(Extracted entries)
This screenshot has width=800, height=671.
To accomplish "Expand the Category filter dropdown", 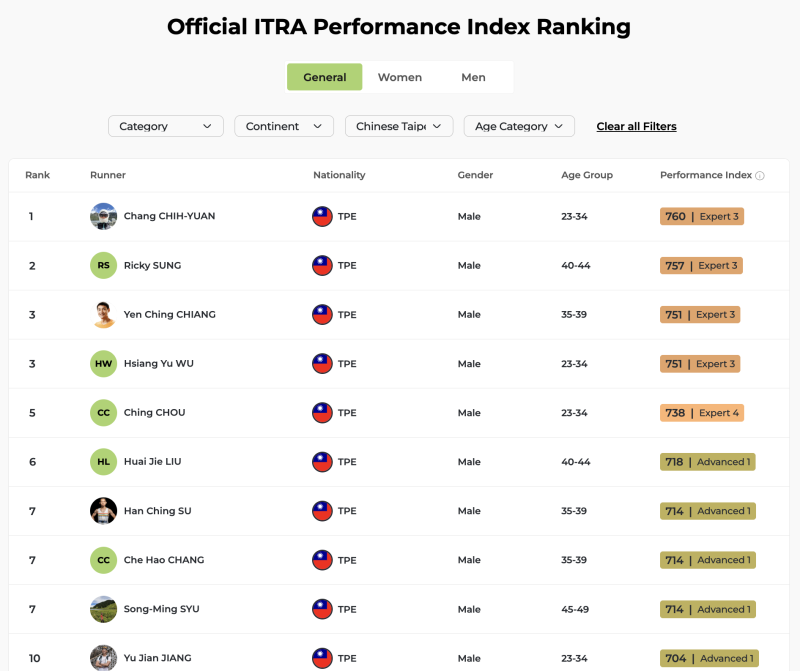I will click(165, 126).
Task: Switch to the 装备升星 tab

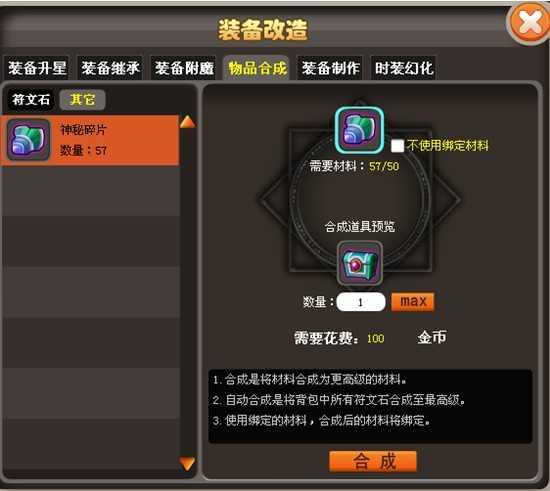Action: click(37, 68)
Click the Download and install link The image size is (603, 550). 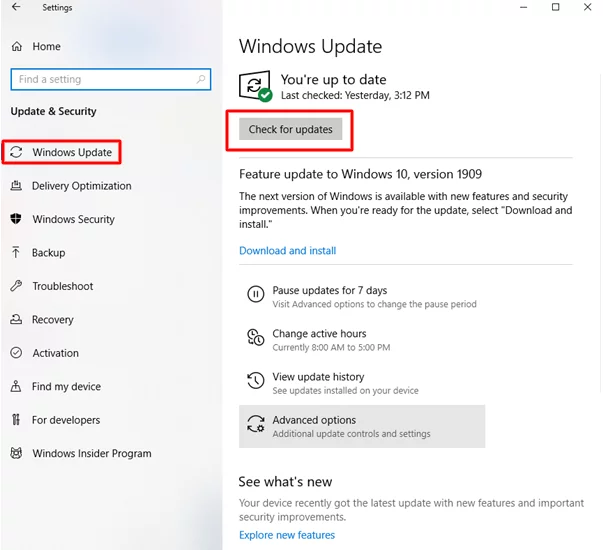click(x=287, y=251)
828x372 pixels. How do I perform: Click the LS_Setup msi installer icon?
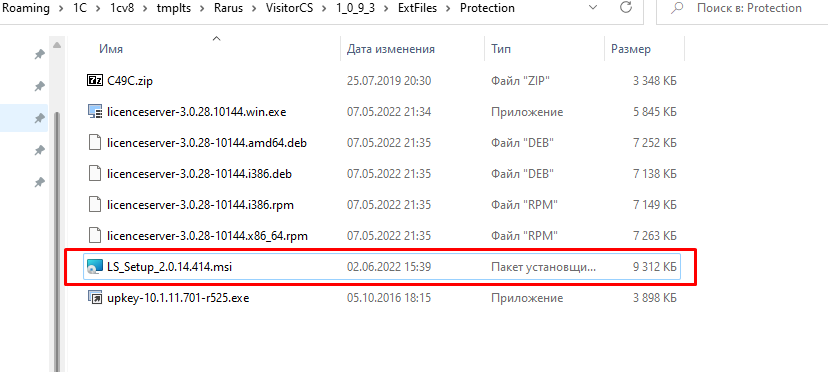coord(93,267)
(End Extracted entries)
(Extracted entries)
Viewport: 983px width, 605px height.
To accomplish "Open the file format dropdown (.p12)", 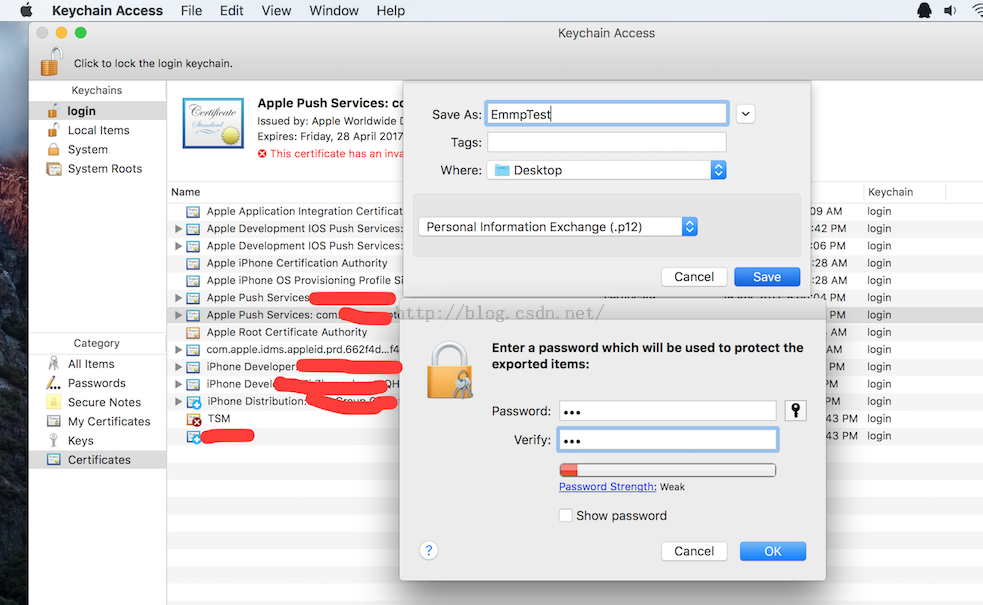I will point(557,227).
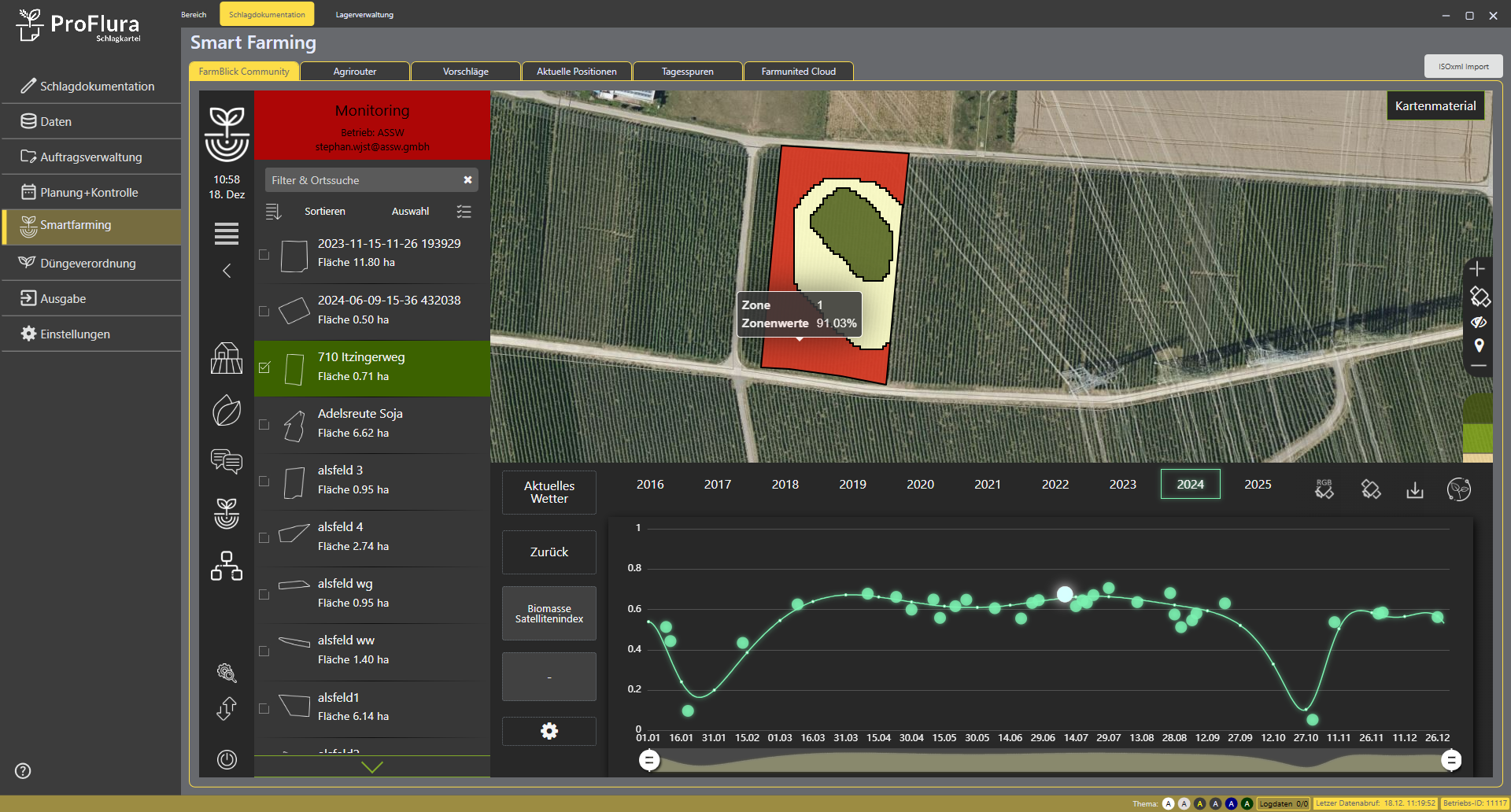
(End Extracted entries)
(Extracted entries)
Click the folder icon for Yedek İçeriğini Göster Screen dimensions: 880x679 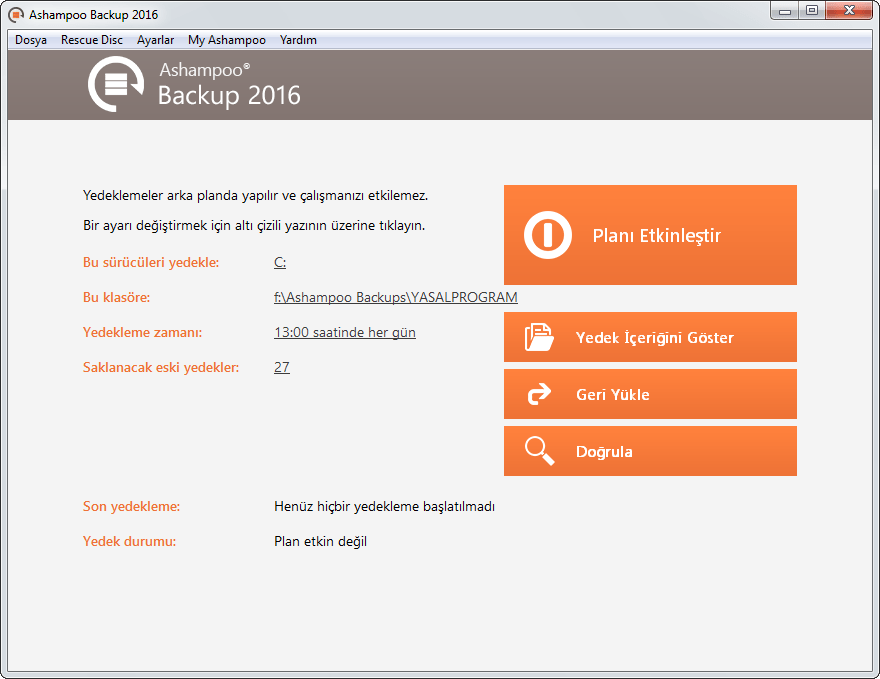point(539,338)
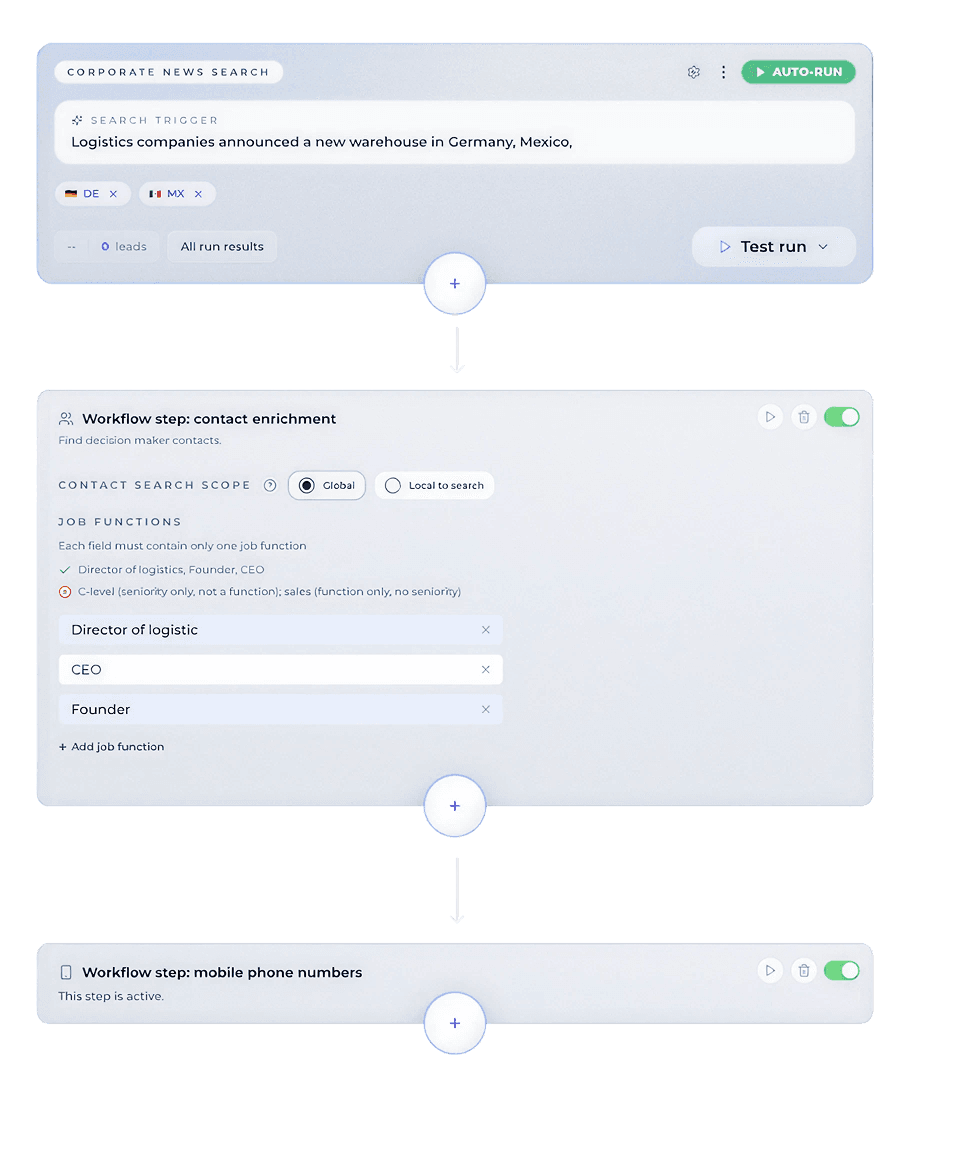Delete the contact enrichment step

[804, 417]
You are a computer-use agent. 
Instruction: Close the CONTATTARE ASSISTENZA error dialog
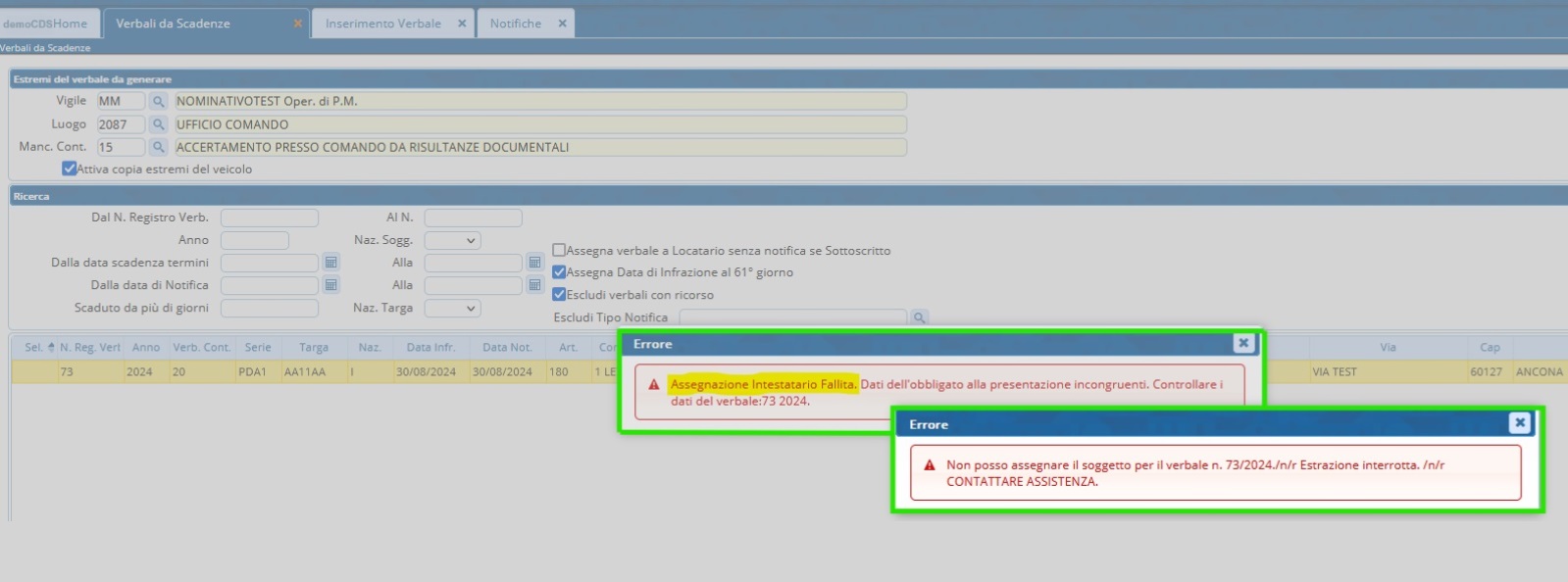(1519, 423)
(End Extracted entries)
▶ Your assignment
Give back every line of the listing where the word "width" shows up.

▶ Response to this exercise
This screenshot has width=800, height=671.
Viewport: 983px width, 605px height.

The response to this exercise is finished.